Rising circular debt and now these possible payable damages of demurrages has added to PSO’s financial miseries as it already had ordered furnace oil supplies worth $100m before the government’s sudden decision to ban oil-based power plants, reported a local newspaper.
Power plants using furnace oil were among the major customers of oil marketing companies (OMCs) and were supposed to make billions of rupees payment for its supply.
PSO had issued a warning to the government that it would struggle to manage the situation as it had ordered fuel supplies worth billions of rupees and situation may worsen if oil wasn’t lifted.
According to market sources, the decision of Cabinet Committee on Energy (CCOE) to ban use of furnace oil for power generation was hasty and could lead to closure of refineries and cause financial misery for PSO.

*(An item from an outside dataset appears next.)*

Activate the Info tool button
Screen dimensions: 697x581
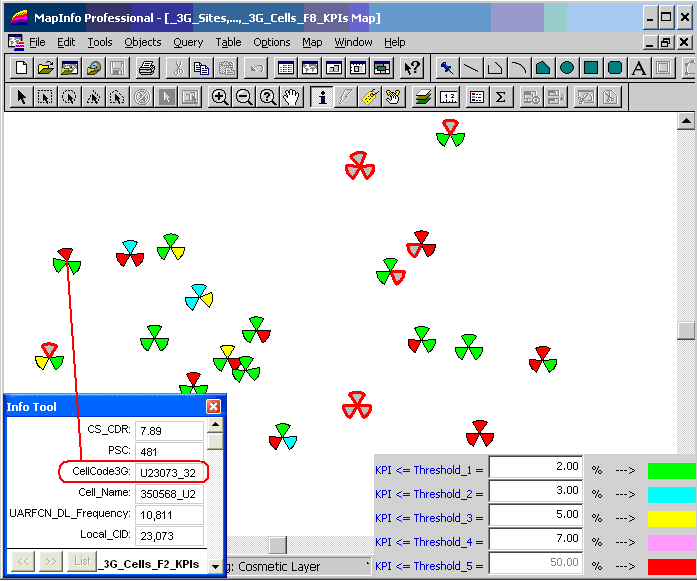pyautogui.click(x=322, y=97)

They said the furnace oil stocks should have implemented the decision in phases for disposing furnace oil stocks.
The government had ordered PSO to ensure provision of fuel supplies for power generation purposes till December 2017, and it then placed orders for seven ships. Cargo from one-ship has already been off-loaded whereas six are said to be due in next few days and weeks.
An official said in case of orders cancellation, PSO would be required to pay a penalty. PSO’s receivables have touched Rs307b and power companies owed it Rs155b, Hubco Rs81b and Kapco Rs81b.
PSO owes its creditors payment of Rs79b which includes Rs63b to international oil and LNG suppliers.